Very early I learned—as the lawyers all knew—that considerations of abstract justice were foreign to the Tombs. Each judge had his foible. It was more important to know these than the law. Judges McIvor and Bell were Grand Army men. Bell was always easy on veterans. He had a stock speech—"I am sorry to see a man who has fought for his country in your distressing condition. I will be as lenient as the law allows." McIvor, if he saw a G.A.R. button on a man before him would shout, "I am pained and grieved to see a man so dishonor the old uniform," and would give him the maximum.
Ryan, the most venal, the most servile machine man of the five, had a beautiful and intense love for his mother. A child of the slum, he had supported his mother since he was fourteen, had climbed up from the gutter to the bench. And filial love, like his own, outweighed any amount of moral turpitude with him. When I found a man in the Tombs who seemed to me innocent, I did not prepare a brief on this aspect of the case. I looked up his mother, and persuaded the clerk to put the case on Ryan's calendar. If I could get the old woman rigged up in a black silk dress and a poke bonnet, if I could arrange for two old-fashioned love-locks to hang down before her ears, the trick was turned. All she had to do was to cry a little and say, "He's been a good son to his old mother, yer honor."
The cases were supposed to be distributed among the judges in strict rotation. It was, in fact, a misdemeanor for the clerk to juggle with the calendar. But the largest part of a lawyer's value depended on his ability to persuade the clerk to put his client before a judge who would be lenient towards his offense.

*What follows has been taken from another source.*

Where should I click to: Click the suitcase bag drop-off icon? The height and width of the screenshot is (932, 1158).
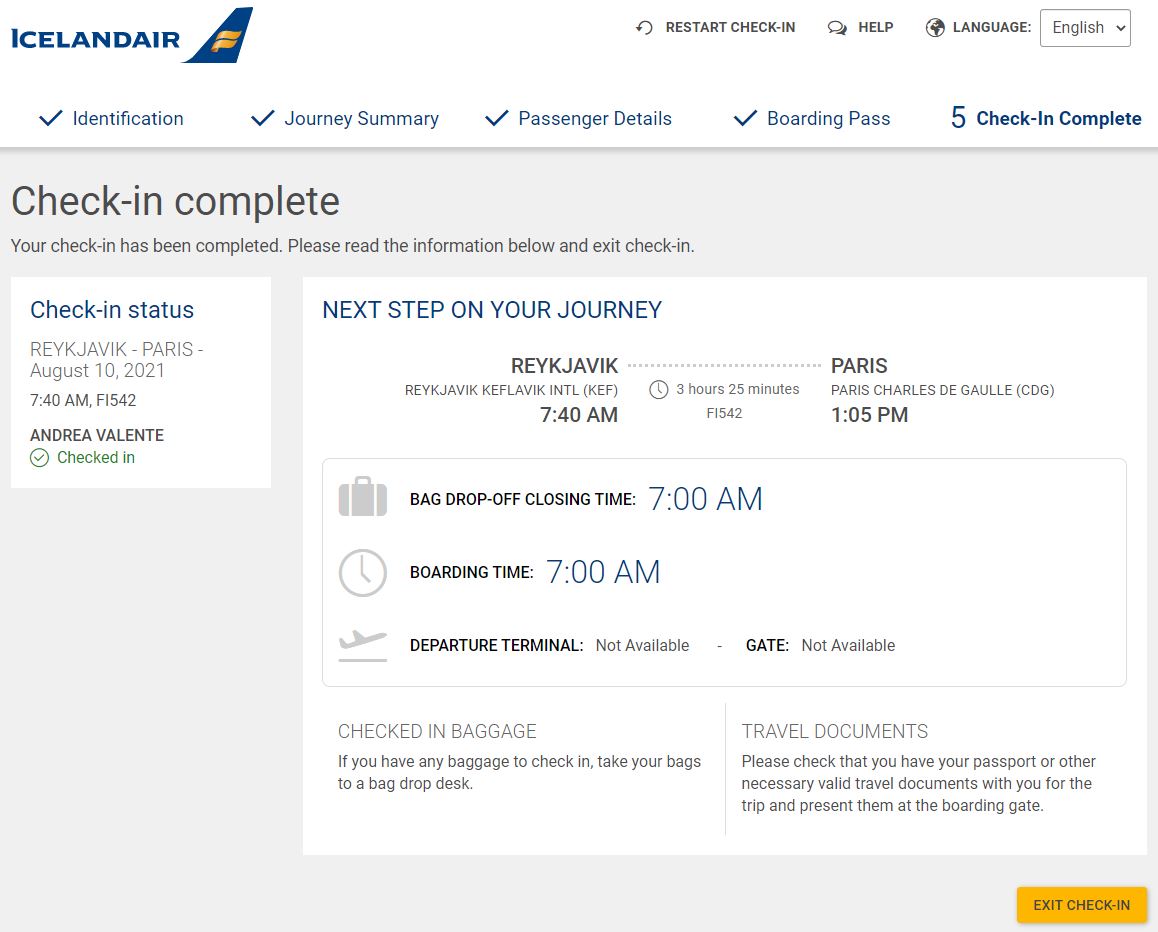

O'Neil believed that a lady should be above suspicion. So when a woman was accused of crime, she was certainly not a lady, and probably guilty. It was for the good of the community to lock her up. Of course whenever a lawyer had a woman client his first act was to "fix" the clerk so that the case would not be put down before O'Neil.
Yet I would be eminently unfair to the people of the Tombs, if I spoke only of their evil side. Of course this was the side I first saw. But by the end of a year I had established myself. Once they had lost their fear that I was trying to interfere with their means of livelihood—a fear shared by the judges as well as the screws—hostility gave place to tolerance, and in some cases to respect and a certain measure of friendship. I began to think of them, as they did of themselves, as dual personalities. There was sinister symbolism in the putting on of the black robes by the judges. The screws out of uniform, in off hours, were very different beings from the screws on duty.
It is a commonplace that machine politicians are big-hearted. They listened to any story I could tell of touching injustice, often went down in their pockets to help the victim. I have never met more sentimental men. All it needed to start them was a little "heart interest." Frequently Big Jim, the gate man, would raise ten or fifteen dollars from the other screws to help out one of my men.
Judge Ryan met me one day on the street and invited me into a saloon. There began a very real friendship. Off the bench he was a most expansive man; he had wonderful power of personal anecdote. In the story of his up-struggle from the gutter, his mother on his shoulders, he was naïve in telling of incidents which to a man of my training seemed criminal. He owed his first opportunity, the start towards his later advancement, to Tweed. And he was as loyal to him as to his mother. The soul of the slum was in his story. It was an interpretation of the ethics which grow up where the struggle for existence is bitter. An ethics which is foul with the stink of fetid tenements, wizened with hunger, distorted with fear.
The attitude of the people of the Tombs to this dual life of theirs, the insistence with which they kept separate their professional and personal life, was shown clearly when a young assistant district attorney broke the convention. He brought his wife to court! He was a youngster, it was his first big case, he wanted her to hear his eloquence. The indignation was general. I happened to be talking to Big Jim, the gate man, when one of the screws brought the news.
"What?" Jim exploded. "Brought his wife down here? The son of a ——! Say. If my old woman came within ten blocks of the place—or any of the kids—I'd knock their blocks off. Go on. Yer kidding me."
When they insisted that it was true, he scratched his head disgustedly and kept reiterating his belief in the chap's canine ancestry. Two hours later, when I was going out of the Tombs, he stopped me. It was still on his mind.